FilingReader Intelligence

Treasury Wine Estates cuts outlook, scraps buyback amid market weakness

December 22, 2025 at 07:28 AM UTCBy FilingReader AI

Treasury Wine Estates Limited has revised its 1H26 EBITS expectation to a range of $225m to $235m, with 2H26 EBITS anticipated to be higher, excluding any potential settlement. This adjustment reflects weakened market conditions in the US and China, leading to moderated depletion growth expectations and customer inventory holdings above optimal levels. TWE plans to reduce China distributor inventory by approximately 0.4m cases ($215m NSR value) and restrict shipments contributing to parallel import activity. US tariffs are expected to impact Treasury Collective's EBITS by approximately $10m.

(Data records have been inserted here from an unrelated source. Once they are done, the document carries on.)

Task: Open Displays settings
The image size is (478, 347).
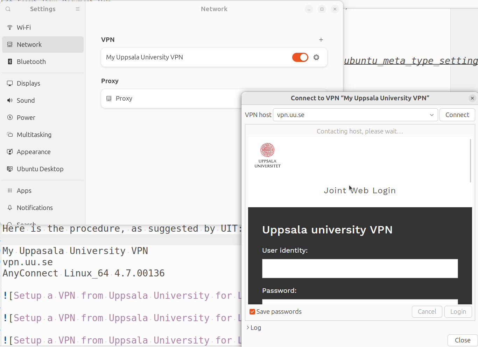Action: click(28, 83)
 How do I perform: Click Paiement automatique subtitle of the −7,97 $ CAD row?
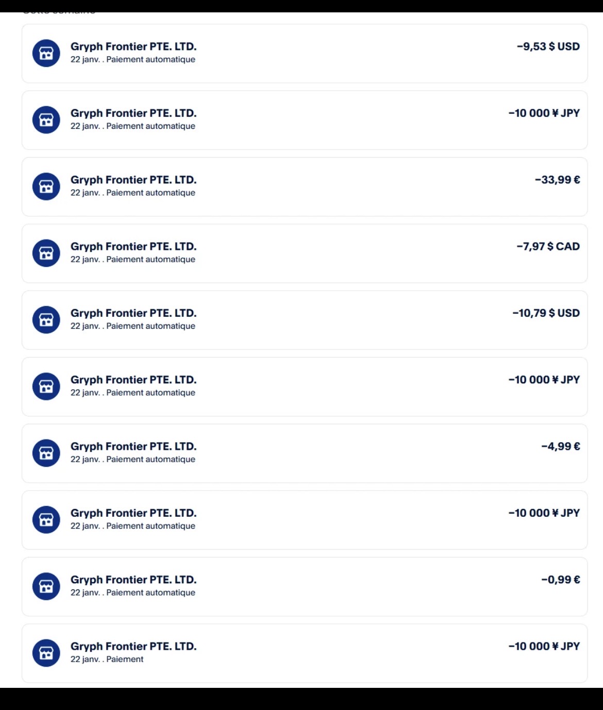tap(150, 260)
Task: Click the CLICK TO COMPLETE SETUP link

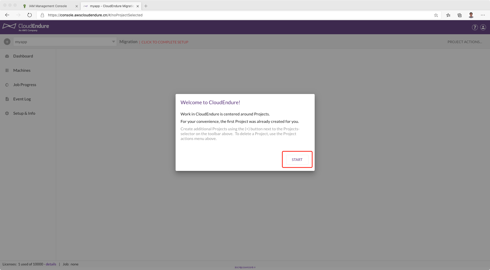Action: pyautogui.click(x=165, y=42)
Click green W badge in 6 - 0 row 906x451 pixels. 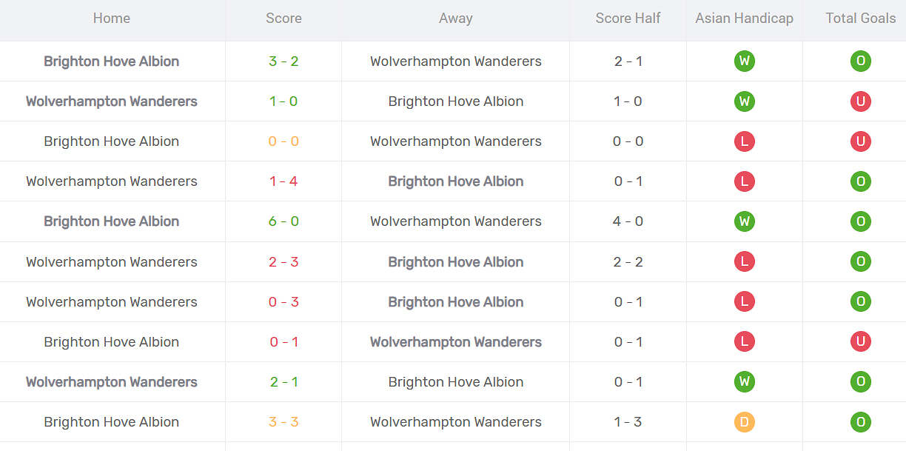(744, 221)
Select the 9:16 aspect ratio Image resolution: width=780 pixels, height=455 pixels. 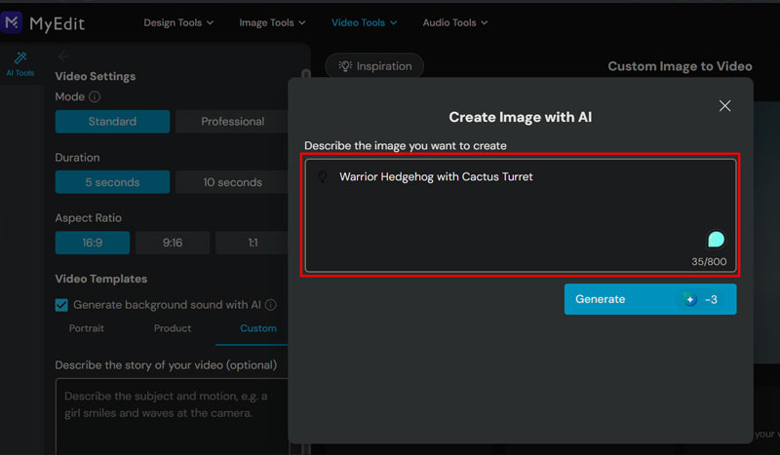coord(173,243)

The company has initiated TWE Ascent, a company-wide transformation program targeting $100m per annum in cost improvement, with initial benefits in F27 and full realization over two to three years. Leverage is expected to reach 2.5x at 1H26, exceeding the 1.5-2.0x target range for about two years. Consequently, TWE has canceled its on-market share buyback of up to $200m in F26, of which AUD 30,461,681.72 had been completed.

State Street Corporation has increased its substantial holding in TWE, with its voting power rising from 9.63% to 10.65% as of December 11, 2025. This change involved various transactions, including stock lending and borrowing, and collateral movements, reflecting adjustments in its portfolio management strategies related to TWE shares.